───── Records shown
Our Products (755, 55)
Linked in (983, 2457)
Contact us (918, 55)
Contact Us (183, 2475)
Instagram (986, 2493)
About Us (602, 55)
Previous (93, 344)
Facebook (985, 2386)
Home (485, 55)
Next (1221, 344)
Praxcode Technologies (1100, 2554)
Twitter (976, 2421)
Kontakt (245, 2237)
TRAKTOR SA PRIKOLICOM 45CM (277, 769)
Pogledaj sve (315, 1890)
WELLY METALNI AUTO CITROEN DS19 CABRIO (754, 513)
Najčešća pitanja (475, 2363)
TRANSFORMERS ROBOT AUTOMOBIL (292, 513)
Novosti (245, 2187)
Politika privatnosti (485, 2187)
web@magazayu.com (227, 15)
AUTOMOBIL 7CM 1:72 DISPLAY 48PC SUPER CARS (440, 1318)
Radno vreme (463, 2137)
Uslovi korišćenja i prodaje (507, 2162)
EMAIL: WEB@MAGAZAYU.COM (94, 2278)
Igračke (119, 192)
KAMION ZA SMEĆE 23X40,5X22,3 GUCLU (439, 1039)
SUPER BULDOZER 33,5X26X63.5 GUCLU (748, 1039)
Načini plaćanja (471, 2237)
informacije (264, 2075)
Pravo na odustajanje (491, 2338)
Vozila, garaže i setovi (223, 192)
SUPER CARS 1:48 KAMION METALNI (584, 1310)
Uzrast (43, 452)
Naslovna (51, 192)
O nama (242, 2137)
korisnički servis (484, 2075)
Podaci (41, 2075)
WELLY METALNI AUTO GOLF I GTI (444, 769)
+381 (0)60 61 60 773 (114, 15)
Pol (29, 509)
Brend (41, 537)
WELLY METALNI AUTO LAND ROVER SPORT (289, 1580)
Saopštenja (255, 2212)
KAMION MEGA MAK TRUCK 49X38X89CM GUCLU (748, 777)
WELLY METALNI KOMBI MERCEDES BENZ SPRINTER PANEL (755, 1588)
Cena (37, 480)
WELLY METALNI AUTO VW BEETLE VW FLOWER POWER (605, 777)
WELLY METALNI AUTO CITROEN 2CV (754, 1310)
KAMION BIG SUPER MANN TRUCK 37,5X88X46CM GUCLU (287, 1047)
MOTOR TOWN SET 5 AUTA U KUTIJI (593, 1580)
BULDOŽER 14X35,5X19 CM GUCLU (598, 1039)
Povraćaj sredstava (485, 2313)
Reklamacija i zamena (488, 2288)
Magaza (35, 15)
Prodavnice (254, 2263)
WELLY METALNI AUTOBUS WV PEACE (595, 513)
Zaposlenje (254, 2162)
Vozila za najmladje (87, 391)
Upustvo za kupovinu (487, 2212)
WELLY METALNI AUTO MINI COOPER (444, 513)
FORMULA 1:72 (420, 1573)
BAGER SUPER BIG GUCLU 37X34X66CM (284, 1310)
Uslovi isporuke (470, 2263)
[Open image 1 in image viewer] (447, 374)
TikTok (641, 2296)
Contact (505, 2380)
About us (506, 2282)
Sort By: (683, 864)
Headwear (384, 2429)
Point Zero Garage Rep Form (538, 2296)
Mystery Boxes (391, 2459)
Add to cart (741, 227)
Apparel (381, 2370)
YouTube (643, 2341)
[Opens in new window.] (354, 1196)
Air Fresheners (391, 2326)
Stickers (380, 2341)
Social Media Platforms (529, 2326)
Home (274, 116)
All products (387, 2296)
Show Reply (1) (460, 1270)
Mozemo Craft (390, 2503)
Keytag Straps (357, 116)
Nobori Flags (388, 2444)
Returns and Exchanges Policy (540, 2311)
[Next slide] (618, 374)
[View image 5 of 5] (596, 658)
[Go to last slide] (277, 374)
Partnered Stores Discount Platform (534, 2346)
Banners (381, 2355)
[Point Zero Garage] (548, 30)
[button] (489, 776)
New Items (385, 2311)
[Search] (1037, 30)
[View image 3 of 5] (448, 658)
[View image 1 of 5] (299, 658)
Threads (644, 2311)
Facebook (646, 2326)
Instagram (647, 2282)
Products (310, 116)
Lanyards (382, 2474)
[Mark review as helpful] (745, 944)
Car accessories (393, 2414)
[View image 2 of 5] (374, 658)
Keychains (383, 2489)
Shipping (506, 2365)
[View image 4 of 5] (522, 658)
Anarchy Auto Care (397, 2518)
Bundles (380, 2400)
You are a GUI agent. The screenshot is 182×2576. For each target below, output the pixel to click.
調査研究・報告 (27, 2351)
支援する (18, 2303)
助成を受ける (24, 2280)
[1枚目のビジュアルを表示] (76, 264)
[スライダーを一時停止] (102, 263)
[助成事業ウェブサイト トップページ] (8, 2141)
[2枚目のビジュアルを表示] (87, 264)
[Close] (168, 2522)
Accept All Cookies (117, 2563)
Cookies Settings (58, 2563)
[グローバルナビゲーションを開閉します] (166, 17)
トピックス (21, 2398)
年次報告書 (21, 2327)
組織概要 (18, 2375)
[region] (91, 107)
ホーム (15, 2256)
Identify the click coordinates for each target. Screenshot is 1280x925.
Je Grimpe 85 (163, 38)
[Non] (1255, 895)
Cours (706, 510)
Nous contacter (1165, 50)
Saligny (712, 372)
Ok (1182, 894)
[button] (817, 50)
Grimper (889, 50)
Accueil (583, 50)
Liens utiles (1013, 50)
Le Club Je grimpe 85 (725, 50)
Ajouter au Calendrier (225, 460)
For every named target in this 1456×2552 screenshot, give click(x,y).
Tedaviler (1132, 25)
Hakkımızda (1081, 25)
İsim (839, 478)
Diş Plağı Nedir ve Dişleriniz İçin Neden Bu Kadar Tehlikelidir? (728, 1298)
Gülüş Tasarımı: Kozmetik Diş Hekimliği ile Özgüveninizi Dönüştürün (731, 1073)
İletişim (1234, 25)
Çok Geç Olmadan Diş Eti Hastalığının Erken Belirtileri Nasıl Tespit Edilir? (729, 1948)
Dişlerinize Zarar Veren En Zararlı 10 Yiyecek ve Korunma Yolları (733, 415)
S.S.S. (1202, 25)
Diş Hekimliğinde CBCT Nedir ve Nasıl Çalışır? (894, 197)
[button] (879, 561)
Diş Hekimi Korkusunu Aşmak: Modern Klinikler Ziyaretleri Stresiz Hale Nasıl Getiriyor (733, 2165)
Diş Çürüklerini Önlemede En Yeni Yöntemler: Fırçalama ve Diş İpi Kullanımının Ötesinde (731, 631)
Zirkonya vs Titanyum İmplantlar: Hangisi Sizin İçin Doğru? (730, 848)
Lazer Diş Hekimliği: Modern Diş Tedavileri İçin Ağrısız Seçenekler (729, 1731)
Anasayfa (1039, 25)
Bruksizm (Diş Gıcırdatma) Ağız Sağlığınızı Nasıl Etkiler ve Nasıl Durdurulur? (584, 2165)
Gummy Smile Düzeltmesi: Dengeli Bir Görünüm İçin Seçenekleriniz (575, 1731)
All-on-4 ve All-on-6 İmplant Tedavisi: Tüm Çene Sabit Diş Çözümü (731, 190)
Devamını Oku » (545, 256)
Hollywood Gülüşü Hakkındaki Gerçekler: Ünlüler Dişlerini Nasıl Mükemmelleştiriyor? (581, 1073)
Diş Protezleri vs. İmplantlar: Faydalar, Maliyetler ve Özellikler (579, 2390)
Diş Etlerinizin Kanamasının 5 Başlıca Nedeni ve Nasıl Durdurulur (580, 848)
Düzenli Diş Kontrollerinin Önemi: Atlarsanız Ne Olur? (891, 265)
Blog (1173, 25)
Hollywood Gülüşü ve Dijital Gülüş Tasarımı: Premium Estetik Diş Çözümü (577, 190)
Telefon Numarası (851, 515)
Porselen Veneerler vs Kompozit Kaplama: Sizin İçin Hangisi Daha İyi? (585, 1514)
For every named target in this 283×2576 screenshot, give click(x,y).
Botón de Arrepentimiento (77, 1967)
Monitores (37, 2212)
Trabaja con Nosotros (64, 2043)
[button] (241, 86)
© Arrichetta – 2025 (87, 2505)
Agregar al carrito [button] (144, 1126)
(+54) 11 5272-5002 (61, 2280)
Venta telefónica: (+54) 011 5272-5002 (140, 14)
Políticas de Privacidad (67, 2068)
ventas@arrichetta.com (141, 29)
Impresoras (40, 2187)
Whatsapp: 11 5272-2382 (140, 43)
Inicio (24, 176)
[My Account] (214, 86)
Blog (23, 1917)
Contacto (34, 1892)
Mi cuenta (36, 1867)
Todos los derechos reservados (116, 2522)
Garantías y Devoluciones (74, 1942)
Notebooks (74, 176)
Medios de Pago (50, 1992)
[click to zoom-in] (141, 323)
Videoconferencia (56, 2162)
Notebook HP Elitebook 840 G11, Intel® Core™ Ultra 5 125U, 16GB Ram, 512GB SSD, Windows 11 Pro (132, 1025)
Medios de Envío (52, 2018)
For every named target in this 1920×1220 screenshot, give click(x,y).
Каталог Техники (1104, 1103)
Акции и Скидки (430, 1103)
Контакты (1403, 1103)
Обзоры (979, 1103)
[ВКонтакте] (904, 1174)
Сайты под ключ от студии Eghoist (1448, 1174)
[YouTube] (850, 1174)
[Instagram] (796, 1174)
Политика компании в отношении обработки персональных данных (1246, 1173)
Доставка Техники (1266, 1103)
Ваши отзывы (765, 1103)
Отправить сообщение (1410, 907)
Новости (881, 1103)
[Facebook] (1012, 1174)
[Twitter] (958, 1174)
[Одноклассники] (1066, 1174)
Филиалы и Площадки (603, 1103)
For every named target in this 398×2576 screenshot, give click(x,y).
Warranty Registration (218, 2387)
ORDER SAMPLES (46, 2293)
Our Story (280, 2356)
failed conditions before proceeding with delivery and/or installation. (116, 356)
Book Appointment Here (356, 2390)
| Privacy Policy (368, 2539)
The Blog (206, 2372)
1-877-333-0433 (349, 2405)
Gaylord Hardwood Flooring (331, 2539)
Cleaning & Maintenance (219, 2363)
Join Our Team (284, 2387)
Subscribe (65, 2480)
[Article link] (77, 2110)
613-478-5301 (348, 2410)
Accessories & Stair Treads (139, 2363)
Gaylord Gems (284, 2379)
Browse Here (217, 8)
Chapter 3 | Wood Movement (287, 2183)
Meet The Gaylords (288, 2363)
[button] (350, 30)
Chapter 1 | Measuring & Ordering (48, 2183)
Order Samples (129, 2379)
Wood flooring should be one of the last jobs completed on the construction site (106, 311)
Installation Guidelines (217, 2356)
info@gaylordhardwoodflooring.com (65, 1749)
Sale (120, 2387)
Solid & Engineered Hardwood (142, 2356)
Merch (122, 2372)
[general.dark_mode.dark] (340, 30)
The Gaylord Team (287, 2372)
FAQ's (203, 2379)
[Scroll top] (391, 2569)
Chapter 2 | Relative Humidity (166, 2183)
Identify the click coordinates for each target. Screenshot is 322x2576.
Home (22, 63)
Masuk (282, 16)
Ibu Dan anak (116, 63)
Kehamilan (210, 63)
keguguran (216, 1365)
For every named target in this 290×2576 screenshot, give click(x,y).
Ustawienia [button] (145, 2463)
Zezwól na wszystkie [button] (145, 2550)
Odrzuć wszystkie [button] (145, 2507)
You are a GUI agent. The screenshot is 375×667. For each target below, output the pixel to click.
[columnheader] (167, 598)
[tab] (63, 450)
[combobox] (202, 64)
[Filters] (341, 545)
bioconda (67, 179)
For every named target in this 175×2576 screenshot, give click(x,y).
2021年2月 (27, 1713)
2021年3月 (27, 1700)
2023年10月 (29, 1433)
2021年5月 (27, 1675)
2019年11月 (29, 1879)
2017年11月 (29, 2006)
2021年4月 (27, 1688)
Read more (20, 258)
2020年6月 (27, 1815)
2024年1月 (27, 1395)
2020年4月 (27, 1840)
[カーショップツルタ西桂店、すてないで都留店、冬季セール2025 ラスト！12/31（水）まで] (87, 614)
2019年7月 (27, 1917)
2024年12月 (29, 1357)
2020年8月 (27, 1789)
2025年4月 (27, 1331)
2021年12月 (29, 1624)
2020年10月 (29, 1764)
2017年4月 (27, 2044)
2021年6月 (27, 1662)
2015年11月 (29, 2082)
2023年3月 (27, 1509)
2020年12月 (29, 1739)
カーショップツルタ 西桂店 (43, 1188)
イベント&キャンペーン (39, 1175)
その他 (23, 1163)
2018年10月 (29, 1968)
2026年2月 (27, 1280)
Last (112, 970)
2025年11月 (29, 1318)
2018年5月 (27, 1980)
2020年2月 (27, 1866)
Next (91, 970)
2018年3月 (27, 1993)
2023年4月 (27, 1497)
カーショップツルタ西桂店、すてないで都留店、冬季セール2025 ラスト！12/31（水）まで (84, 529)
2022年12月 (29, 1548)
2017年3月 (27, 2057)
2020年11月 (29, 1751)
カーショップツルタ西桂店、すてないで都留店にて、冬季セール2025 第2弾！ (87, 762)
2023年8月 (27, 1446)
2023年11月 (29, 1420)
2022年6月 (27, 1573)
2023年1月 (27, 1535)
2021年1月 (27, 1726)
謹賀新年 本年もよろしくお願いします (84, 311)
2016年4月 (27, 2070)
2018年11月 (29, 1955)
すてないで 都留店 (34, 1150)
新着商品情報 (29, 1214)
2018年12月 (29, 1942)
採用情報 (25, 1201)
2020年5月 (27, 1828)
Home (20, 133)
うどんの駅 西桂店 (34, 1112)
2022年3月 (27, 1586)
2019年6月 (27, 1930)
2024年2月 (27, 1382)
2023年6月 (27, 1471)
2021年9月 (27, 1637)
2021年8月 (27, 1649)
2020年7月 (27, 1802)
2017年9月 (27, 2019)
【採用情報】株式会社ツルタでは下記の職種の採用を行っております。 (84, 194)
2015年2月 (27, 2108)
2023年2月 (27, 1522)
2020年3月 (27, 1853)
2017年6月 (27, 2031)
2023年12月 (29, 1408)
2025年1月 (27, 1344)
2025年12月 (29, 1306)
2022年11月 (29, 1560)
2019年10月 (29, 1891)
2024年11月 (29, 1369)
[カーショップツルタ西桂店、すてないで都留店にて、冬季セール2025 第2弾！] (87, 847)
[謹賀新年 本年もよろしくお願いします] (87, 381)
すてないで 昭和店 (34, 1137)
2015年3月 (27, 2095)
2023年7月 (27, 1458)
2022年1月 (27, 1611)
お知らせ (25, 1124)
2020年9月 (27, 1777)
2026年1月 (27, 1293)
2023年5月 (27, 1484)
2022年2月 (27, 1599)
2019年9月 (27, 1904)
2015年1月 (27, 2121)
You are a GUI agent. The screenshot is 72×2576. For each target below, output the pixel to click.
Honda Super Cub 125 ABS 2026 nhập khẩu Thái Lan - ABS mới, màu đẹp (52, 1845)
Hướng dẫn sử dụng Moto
──────────
Answer with the number alone: how many lines in the records include the word "すてないで都留店にて"?

2